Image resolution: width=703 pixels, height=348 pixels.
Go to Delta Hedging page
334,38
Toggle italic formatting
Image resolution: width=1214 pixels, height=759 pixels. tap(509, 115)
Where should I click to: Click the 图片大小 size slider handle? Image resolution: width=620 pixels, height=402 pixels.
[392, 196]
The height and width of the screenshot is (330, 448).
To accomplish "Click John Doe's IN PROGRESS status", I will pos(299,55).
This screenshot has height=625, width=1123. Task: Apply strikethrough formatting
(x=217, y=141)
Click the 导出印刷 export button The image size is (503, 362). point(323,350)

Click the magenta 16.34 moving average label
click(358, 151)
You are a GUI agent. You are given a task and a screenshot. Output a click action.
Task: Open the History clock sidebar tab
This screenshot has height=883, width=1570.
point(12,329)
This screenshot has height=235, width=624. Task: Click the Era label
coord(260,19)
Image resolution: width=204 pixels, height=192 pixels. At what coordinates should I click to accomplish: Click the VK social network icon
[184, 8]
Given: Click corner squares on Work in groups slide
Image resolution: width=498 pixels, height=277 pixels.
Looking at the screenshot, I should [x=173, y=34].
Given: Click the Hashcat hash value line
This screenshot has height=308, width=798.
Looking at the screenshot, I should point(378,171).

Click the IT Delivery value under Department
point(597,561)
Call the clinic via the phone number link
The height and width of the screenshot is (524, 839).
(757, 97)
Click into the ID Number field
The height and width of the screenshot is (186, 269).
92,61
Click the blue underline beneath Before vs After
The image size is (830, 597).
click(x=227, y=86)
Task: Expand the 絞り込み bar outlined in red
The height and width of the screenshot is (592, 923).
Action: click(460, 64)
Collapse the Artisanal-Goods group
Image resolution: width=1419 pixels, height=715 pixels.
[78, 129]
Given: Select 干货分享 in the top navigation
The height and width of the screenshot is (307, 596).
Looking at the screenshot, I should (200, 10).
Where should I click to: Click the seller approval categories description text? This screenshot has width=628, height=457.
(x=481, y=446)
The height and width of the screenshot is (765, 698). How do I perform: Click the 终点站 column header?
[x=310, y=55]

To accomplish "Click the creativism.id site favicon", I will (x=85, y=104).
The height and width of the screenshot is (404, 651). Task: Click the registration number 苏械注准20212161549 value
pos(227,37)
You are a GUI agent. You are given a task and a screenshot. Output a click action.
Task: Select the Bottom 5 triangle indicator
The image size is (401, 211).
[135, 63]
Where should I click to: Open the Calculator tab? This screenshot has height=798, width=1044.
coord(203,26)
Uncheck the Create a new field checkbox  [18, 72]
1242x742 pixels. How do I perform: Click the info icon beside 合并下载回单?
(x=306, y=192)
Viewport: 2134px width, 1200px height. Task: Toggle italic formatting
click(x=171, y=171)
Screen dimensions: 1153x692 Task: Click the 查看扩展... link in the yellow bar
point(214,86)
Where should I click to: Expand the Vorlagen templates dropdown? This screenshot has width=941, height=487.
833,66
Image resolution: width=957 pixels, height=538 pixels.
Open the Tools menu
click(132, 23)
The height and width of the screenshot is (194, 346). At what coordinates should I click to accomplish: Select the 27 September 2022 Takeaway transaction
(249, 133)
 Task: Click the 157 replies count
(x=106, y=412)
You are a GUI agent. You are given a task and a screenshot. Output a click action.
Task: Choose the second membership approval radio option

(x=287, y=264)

■ **THE TASK**
Reproduce the records verbatim, starting at the line that contains "Where should I click to: Click the 图片大小" and ending with the line that contains "I will pos(299,55).", both included.

■ **RESULT OF THE EXERCISE**
Where should I click to: Click the 图片大小 size slider handle? Image resolution: width=620 pixels, height=402 pixels.
[392, 196]
The height and width of the screenshot is (330, 448).
To accomplish "Click John Doe's IN PROGRESS status", I will pos(299,55).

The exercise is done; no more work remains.